FINRA Rule 3170 is tested on the Series 24 General Securities Principal examination as a supervisory rule with specific applicability conditions, defined obligations, and recordkeeping requirements. The Series 7 General Securities Representative examination references the Taping Rule in the context of supervisory requirements and the regulatory framework for firms with elevated risk profiles. Knowledge of the taping firm thresholds, the recording and review obligations, the retention and cataloging requirements, and the quarterly reporting framework is directly testable on principal-level examinations. The rule is also relevant to the Series 9 and Series 10 examinations covering supervision of sales activity.
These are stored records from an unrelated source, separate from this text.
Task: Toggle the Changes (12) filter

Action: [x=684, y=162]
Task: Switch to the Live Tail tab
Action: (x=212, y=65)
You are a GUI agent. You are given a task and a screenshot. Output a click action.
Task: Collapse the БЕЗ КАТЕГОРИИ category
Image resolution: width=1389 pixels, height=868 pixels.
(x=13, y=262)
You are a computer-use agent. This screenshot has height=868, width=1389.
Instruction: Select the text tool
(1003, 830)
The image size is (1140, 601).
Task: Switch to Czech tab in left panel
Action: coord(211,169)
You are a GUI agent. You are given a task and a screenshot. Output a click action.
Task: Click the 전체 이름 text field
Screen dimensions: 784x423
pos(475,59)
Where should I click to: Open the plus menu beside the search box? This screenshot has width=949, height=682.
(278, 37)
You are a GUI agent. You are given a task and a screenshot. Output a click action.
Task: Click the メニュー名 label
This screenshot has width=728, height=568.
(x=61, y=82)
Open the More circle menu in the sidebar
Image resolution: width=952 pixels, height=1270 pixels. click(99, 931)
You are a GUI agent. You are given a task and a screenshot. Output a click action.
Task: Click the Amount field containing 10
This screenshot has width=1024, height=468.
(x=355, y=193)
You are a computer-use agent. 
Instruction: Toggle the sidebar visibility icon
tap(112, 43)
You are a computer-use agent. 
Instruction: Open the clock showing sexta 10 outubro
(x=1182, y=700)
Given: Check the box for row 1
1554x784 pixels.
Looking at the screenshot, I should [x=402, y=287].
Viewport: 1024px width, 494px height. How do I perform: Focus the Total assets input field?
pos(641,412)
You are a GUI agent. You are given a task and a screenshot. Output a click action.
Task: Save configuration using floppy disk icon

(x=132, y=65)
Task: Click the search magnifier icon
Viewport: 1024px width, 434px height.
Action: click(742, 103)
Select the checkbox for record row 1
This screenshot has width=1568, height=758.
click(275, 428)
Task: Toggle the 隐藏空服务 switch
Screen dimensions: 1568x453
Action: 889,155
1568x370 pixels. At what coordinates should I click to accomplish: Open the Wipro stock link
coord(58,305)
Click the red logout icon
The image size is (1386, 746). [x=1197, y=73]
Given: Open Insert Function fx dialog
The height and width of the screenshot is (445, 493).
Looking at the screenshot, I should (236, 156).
The key points to retain are these: FINRA Rule 3170 — the Taping Rule — requires member firms that become taping firms to establish, maintain, and enforce special written procedures for supervising telemarketing activities of all their registered persons, including recording all telephone conversations with existing and potential customers and reviewing those recordings for compliance; a taping firm is a member that meets size-based concentration thresholds for registered persons previously associated with disciplined firms — forty percent or more for firms with five to nine registered persons, four or more for firms with ten to nineteen, and twenty percent or more for firms with twenty or more; a disciplined firm is one that has been expelled from a self-regulatory organization or had its broker-dealer registration revoked by the SEC in connection with securities sales practices; a disciplinary history under the rule requires a finding of violation within the past five years for specific categories of misconduct including fraud, churning, unauthorized trading, material misrepresentations, unsuitable recommendations, and improper use of customer assets; the taping procedures must be implemented within sixty days of notification or actual knowledge of taping firm status, must cover all telephone conversations including mobile phone calls, and must include substantive review of recordings; all recordings must be retained for three years with the first two years in an easily accessible place, cataloged by registered person and date; taping firms must submit quarterly reports to FINRA on their supervision of telemarketing activities by the thirtieth of the month following each calendar quarter end; a new taping firm may elect to reduce staffing levels below the threshold within thirty days as an alternative to implementing the taping regime, with a one hundred and eighty day prohibition on rehiring terminated persons; since 2021, FINRA Rule 8312 requires BrokerCheck to prominently disclose whether a firm is subject to the Taping Rule, providing investors with direct notice of the firm's elevated supervisory status before engaging with it.